Hélas! la superbe opulence
Est économe de bienfaits;
Et sans peine la Bienfaisance
Compte les heureux qu'elle a faits.
J'ai vu le temps où ma fortune,
Bravant la misère importune,
Pouvoit soulager le malheur;
Elle a fui: mais mon sort funeste
Trouve, dans le peu qui me reste,
De quoi soulager la douleur.

Oui; je hais la pitié farouche
D'un grand superbe et dédaigneux;

Oui, le blasphème est dans sa bouche,
Lorsque l'orgueil est dans ses yeux.
Enflé d'une vaine arrogance,
Même en exerçant sa clémence
Il aime à me faire trembler;
Et, lorsqu'il soutient ma foiblesse,
Son orgueil veut que je connoisse
Que son bras pouvoit m'accabler.
Ainsi nous voyons sur nos têtes
Ces nuages noirs et brûlants,
Qui portent les feux, les tempêtes,
Et les orages dans leurs flancs:
Tandis

que sur nos champs arides
Ils versent ces torrents rapides
Qui vont au loin les arroser;
Armés des éclairs, du tonnerre,
Même en fertilisant la terre,
Ils menacent de l'embraser.

ÉPITRE

Sur les ressources qu'offre la culture des arts et des lettres, prononcée au collège de Beauvais, à l'ouverture d'une thèse.

1761.

Enfin donc, renonçant à l'ombre de l'école,
Aux vains amusements de l'enfance frivole,
Dans un monde, charmant pour qui ne le voit pas,
Tu vas, mon cher ami, faire le premier pas.
Sans doute je pourrois, pédagogue sévère,
Te fatiguer ici d'une morale austère,
Te donner longuement ces sublimes avis
Si souvent répétés, si rarement suivis:

Mais le droit de prêcher n'est pas fait pour mon âge;
Les ans n'ont point encor sillonné mon visage,
Appesanti ma tête, et blanchi mes cheveux:
On ne sauroit trop tard devenir ennuyeux.
D'ailleurs que produiroit ce langage sévère?
L'art de persuader n'est que celui de plaire.
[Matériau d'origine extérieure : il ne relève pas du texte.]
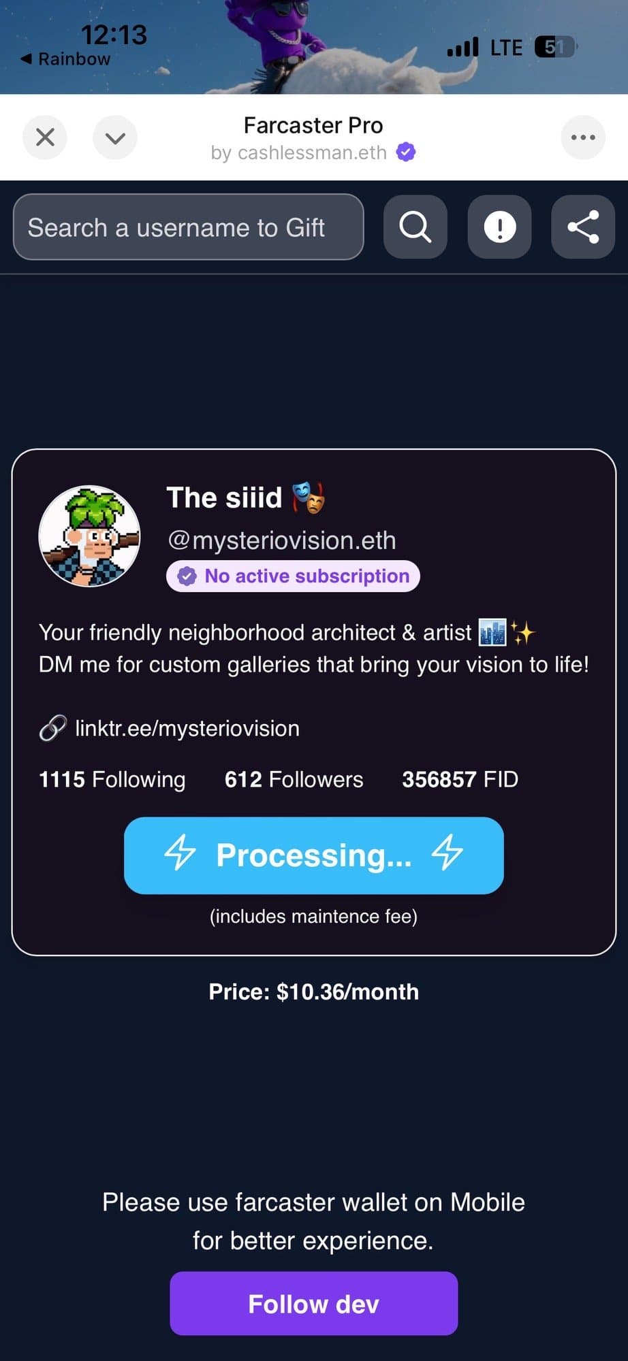The width and height of the screenshot is (628, 1361).
Task: Tap the 612 Followers count
Action: pyautogui.click(x=294, y=779)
Je veux te présenter des objets plus riants:
Les arts ont, par leurs soins, formé tes premiers ans;
Même au sein de ce monde, où la mollesse habite,
A cultiver leurs fruits permets que je t'invite.
Pourrois-tu renoncer à leurs aimables jeux?
Ils sont de tous les temps, ils sont de tous les lieux.